*Fragment bloga:*
------------------------------------

Dune fairytales

wtorek, 23 grudnia 2014

Wesołych Świąt

 

Jak obyczaj każe stary,
według przodków naszej wiary,
pragnę złożyć Wam życzenia
w dniu Bożego Narodzenia.
Niech ta gwiazdka betlejemska,
co przyświeca nam o zmroku
doprowadzi Was do szczęścia
w nadchodzącym Nowym Roku.

 

 

środa, 10 grudnia 2014

Malarz, pisarz, marzyciel. W ciągłej podróży z ziemi polskiej do włoskiej, czyli Bruno Wioska o sobie słów kilka



Witam.
Zacznijmy klasycznie, czyli od początku. Kiedy zaczął Pan pisać?
Chciałem pisać mając kilka lat. A próbowałem mając może 15 lat. Były to wiersze. Wysłałem je do Tygodnika w Krakowie, chyba nazywał się „Literatura”, i byłem bardzo dumny, gdy moje nazwisko ukazało się w poczcie z dopiskiem... „Nie skorzystamy”. I tak już zostało do dzisiaj z tą różnicą, że najczęściej nie dostaję z wydawnictw odpowiedzi. Potem były próby na studiach, do gazetki studenckiej. Były to wywiady z rokującymi nadzieję studentami. W sumie były 3. Jak pokazało życie, miałem nosa... Dzisiaj są znanymi artystami. Gazeta... nie ukazała się nigdy. Ale pierwsze książki, już poważniej potraktowane, powstały w ostatnich latach.
Co jest największym atutem książek Pana autorstwa?

------------------------------------

*Polecenia:*
A) Streść fragment bloga w dwóch zdaniach.
B) Wypisz z fragmentu bloga dokładnie ten tekst, który zaczyna się od "Chciałem pisać mając" i ciągnie się aż po "w ostatnich latach.".
C) Podejmij fragment bloga i prowadź wywiad dalej od miejsca, w którym tekst się kończy.
Zapisy nie mają z tym nic wspólnego.

------------------------------------

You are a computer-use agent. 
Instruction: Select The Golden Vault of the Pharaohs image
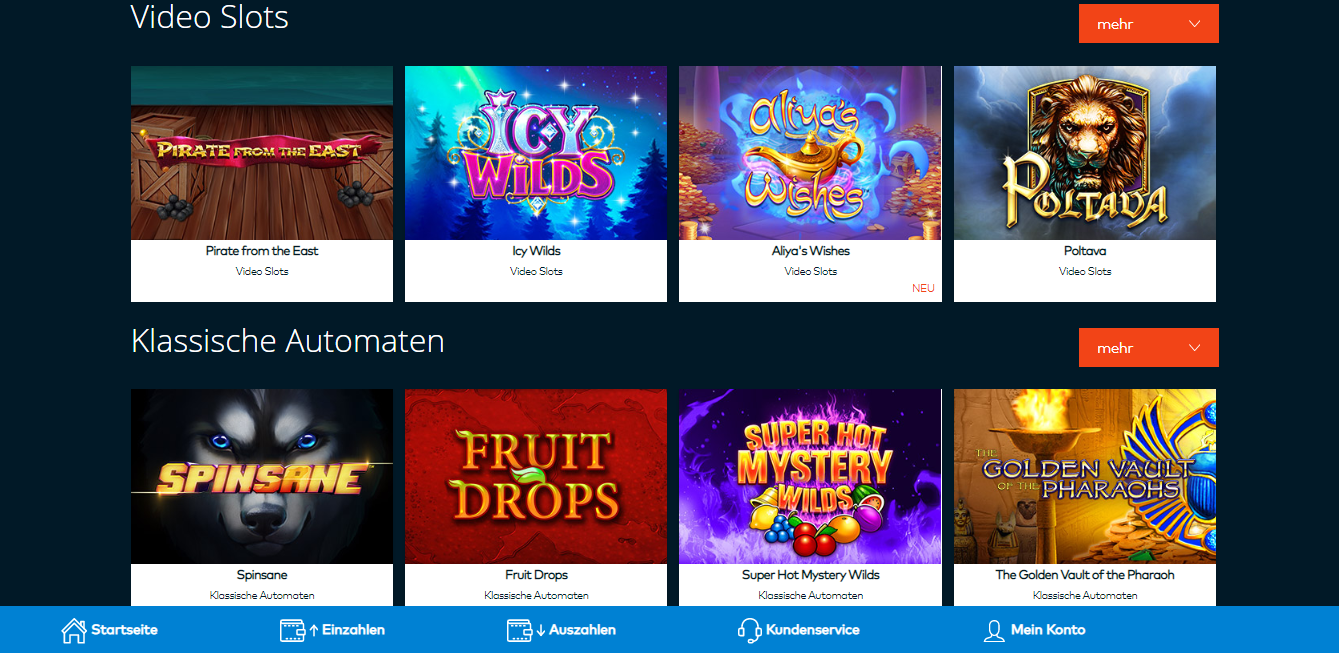pos(1085,476)
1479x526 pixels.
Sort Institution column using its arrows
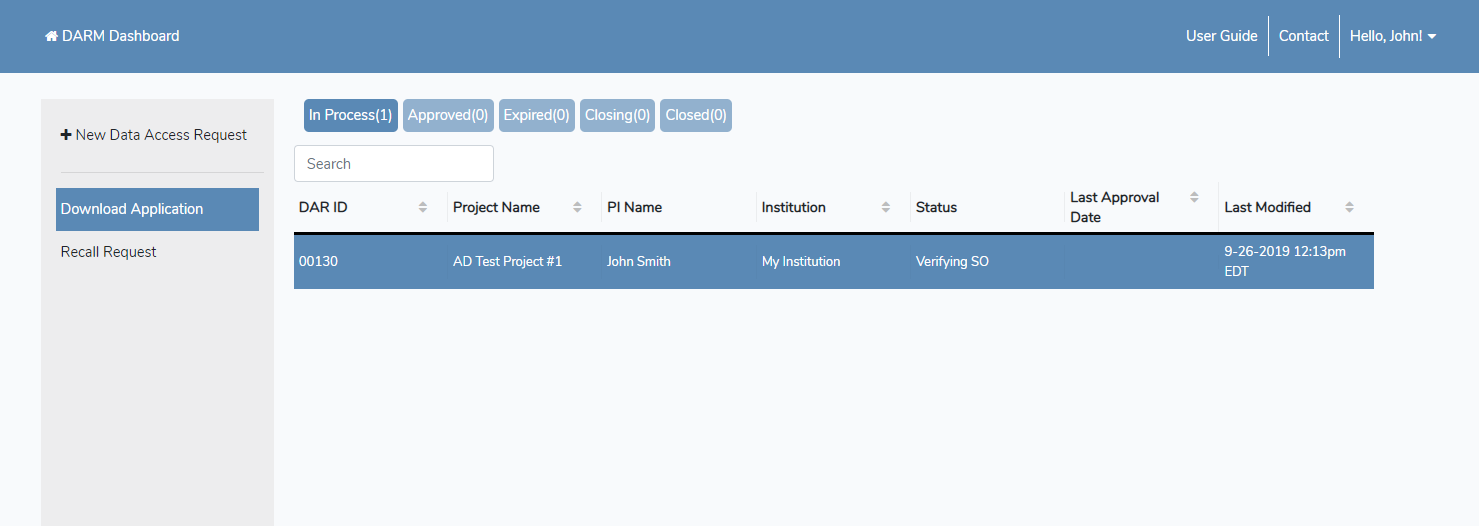(x=886, y=207)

------------------------------------

*Odpowiedzi:*
A) We wpisie z 23 grudnia 2014 blog „Dune fairytales” składa wierszowane życzenia na Boże Narodzenie, w których betlejemska gwiazdka ma doprowadzić do szczęścia w Nowym Roku. We wpisie z 10 grudnia 2014 Bruno Wioska opowiada w wywiadzie, że pierwsze wiersze wysłał jako piętnastolatek do krakowskiego tygodnika, który odpisał „Nie skorzystamy”, a jego pierwsze poważniejsze książki powstały w ostatnich latach.

B)
Chciałem pisać mając kilka lat. A próbowałem mając może 15 lat. Były to wiersze. Wysłałem je do Tygodnika w Krakowie, chyba nazywał się „Literatura”, i byłem bardzo dumny, gdy moje nazwisko ukazało się w poczcie z dopiskiem... „Nie skorzystamy”. I tak już zostało do dzisiaj z tą różnicą, że najczęściej nie dostaję z wydawnictw odpowiedzi. Potem były próby na studiach, do gazetki studenckiej. Były to wywiady z rokującymi nadzieję studentami. W sumie były 3. Jak pokazało życie, miałem nosa... Dzisiaj są znanymi artystami. Gazeta... nie ukazała się nigdy. Ale pierwsze książki, już poważniej potraktowane, powstały w ostatnich latach.

C)
Staram się w bardzo delikatny sposób, by nie zanudzić czytelnika, wpleść informacje o sztuce, historii i jakieś ciekawostki dotyczące miejsc lub interesujących osób związanych z danym miejscem. Chciałbym by moje książki nie tylko z zainteresowaniem się czytało, ale by pozostawiły ślady wiedzy i zachęciły do pogłębienia wiadomości. Duże znaczenie dla mnie ma także sposób widzenia, który wyniosłem studiując malarstwo. Nauczyłem się analizować zjawiska i syntetycznie je pokazywać. Ja widzę obrazami, dlatego, jak zauważyli moi przyjaciele z branży teatralnej czy filmowej, moje powieści są dobrym materiałem na film.
Może wreszcie zabiorę się za zrobienie powieści w formie typograficznej. Czyli z interesującą szatą graficzną, powiązaną z tekstem i ilustracjami. Takich książek nie widuje się ostatnio na rynku. Może zrobię to z „Tajemnicą komnaty Sybilli”?
Kiedy znajduje Pan czas na pisanie?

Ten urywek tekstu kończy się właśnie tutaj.